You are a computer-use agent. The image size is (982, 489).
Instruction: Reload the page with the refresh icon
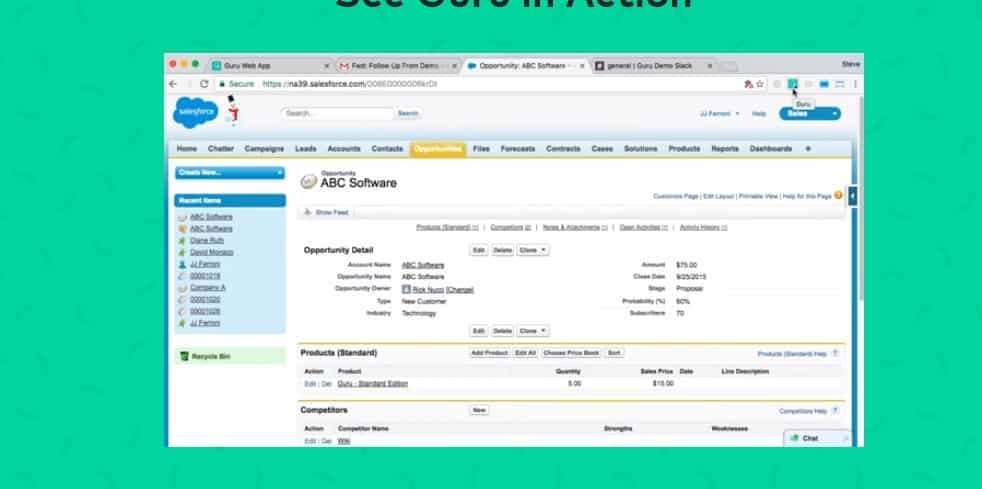(x=204, y=84)
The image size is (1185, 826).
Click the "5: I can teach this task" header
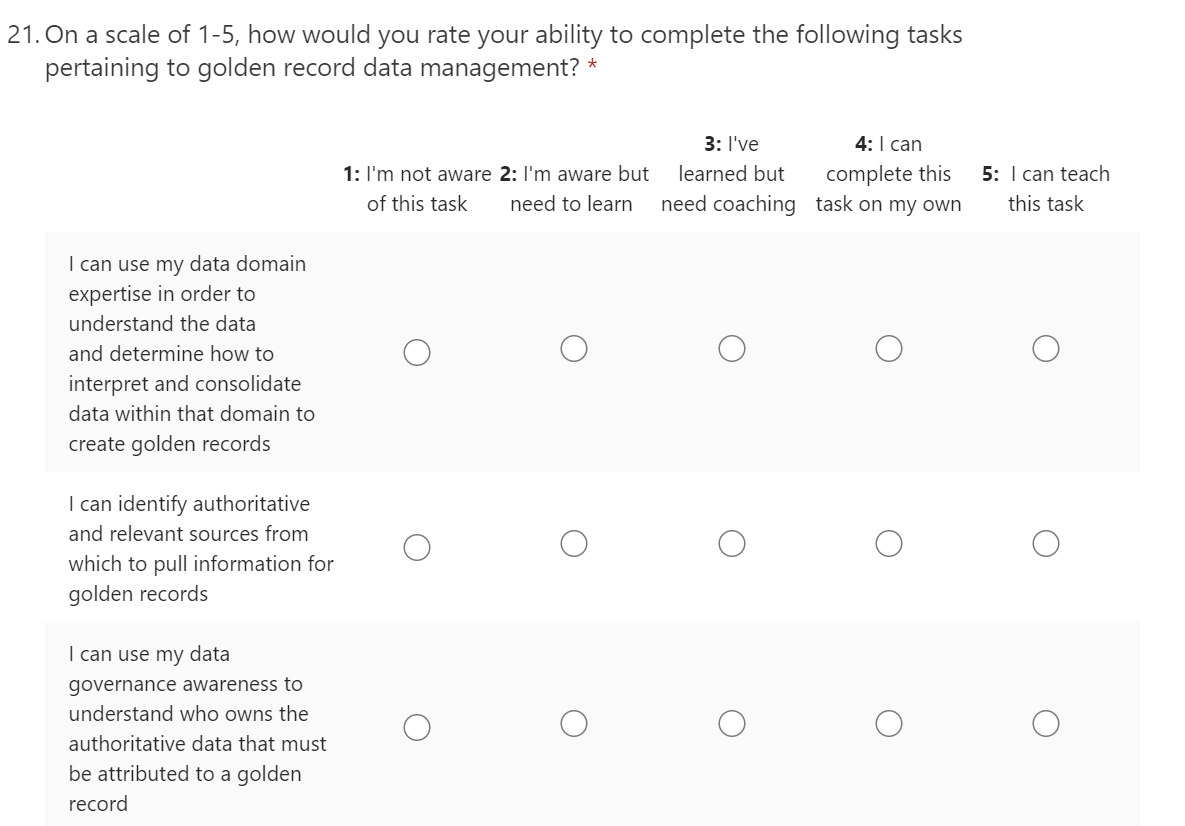(x=1045, y=189)
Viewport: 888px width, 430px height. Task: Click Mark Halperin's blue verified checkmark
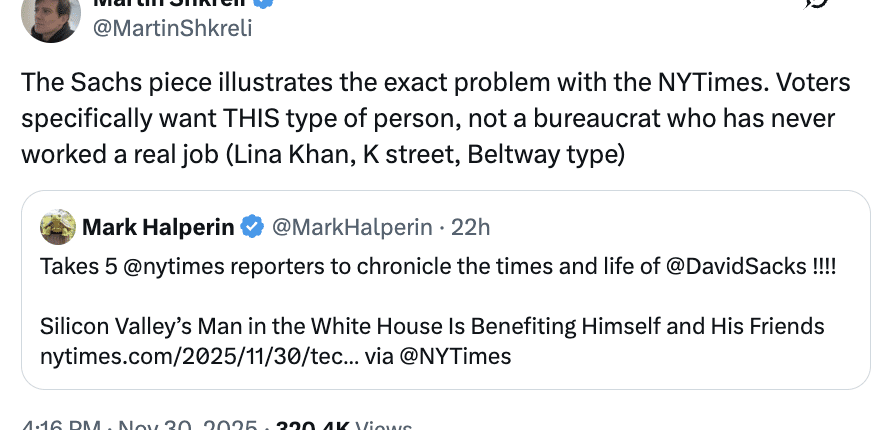(x=253, y=228)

- _What is being asked_
Repeat every line above precisely; pictures do not belong in the copy.

- _Answer to the problem_
You are a computer-use agent. The image size is (982, 489).
Instruction: Reload the page with the refresh icon
(x=204, y=84)
The image size is (1185, 826).
Click the "5: I can teach this task" header
(x=1045, y=189)
Viewport: 888px width, 430px height. Task: Click Mark Halperin's blue verified checkmark
(x=253, y=228)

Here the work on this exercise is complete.